Majelis hakim menyatakan seluruh dakwaan terbukti secara sah dan meyakinkan. Apabila denda Rp 1 miliar tidak dibayar, akan diganti dengan 3 bulan kurungan. Masa tahanan yang telah dijalani Vadel akan dikurangkan dari total hukuman yang dijatuhkan.
Sebelumnya, Jaksa Penuntut Umum (JPU) menuntut Vadel dengan hukuman 12 tahun penjara. Dalam persidangan, terungkap bahwa korban melakukan aborsi pertama pada Mei 2024, disusul aborsi kedua pada Juni 2024. Hakim juga menemukan bahwa Vadel menggunakan tipu muslihat dengan menjanjikan pernikahan kepada korban sebagai cara untuk memperdaya.
Kasus ini bermula dari laporan Nikita Mirzani ke Polres Metro Jakarta Selatan pada 13 Februari 2025. Laporan tersebut kemudian ditindaklanjuti sebagai dugaan persetubuhan terhadap anak di bawah umur dan dugaan aborsi. Vadel dijerat Pasal 81 ayat (2) jo Pasal 82 ayat (1) Undang-Undang Nomor 35 Tahun 2014 tentang Perlindungan Anak, Pasal 77A ayat (1) Undang-Undang Perlindungan Anak, dan Pasal 348 KUHP.

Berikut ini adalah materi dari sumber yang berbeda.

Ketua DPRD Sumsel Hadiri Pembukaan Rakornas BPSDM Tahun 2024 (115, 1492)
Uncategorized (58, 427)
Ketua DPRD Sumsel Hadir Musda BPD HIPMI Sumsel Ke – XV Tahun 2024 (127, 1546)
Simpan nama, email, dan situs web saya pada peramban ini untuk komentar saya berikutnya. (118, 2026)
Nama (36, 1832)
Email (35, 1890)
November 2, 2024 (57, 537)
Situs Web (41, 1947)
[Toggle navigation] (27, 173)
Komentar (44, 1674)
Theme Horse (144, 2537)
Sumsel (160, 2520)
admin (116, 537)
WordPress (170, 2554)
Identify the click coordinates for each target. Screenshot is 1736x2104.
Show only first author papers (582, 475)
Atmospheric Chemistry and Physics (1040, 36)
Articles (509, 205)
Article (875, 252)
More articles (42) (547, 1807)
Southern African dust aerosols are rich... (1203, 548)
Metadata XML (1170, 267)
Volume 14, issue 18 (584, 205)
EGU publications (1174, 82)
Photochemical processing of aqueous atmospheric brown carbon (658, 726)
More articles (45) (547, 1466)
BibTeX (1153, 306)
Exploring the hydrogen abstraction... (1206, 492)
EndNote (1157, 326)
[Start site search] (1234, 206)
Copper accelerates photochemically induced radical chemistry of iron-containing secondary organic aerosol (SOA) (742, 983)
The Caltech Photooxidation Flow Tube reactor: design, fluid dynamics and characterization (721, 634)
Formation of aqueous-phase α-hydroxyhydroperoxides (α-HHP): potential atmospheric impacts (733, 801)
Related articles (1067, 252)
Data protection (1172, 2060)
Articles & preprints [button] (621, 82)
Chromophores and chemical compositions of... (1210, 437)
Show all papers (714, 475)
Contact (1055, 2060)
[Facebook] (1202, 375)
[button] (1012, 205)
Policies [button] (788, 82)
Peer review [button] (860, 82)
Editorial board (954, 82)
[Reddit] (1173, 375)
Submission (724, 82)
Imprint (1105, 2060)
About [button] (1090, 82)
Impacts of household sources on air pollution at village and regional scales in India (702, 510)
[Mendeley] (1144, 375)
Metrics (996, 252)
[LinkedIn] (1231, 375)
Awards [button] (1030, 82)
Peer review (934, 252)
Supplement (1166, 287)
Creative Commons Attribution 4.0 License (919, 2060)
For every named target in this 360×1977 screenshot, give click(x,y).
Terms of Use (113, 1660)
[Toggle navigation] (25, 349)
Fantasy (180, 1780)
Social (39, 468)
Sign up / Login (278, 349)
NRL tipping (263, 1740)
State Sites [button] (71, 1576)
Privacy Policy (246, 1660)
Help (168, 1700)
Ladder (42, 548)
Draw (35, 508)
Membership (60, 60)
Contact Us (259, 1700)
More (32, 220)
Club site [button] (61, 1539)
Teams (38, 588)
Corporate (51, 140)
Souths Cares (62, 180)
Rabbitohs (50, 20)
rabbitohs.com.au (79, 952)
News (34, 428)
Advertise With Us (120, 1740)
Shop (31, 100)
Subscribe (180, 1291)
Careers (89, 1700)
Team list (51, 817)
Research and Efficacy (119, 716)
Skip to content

Dalam putusan, hakim menyebut bahwa transaksi obat aborsi dilakukan LM dengan nama samaran “Alexa”, lalu dikonsumsi bersama soda. Hal itu menyebabkan pendarahan hingga keluarnya janin. Barang bukti berupa dua ponsel (iPhone 14 dan iPhone 13) disertakan dalam putusan, di mana satu disita untuk dimusnahkan dan satu dikembalikan kepada saksi korban.
Kuasa hukum Vadel Badjideh menyatakan akan mengajukan banding terhadap putusan hakim. Momen emosional mewarnai persidangan, di mana ibunda Vadel dilaporkan pingsan saat putusan dibacakan dan harus dibopong keluar ruang sidang.
Dengan korban LM sebagai anak dari sosok publik Nikita Mirzani, kasus Vadel Badjideh otomatis menjadi sorotan besar publik. Vonis ini menutup rangkaian panjang persidangan yang penuh drama dan kontroversi, sekaligus meninggalkan catatan pahit ihwal isu perlindungan anak. Publik berharap persoalan ini bisa menjadi pelajaran berharga sekaligus dorongan bagi masyarakat untuk lebih peduli terhadap isu keselamatan serta masa depan anak-anak.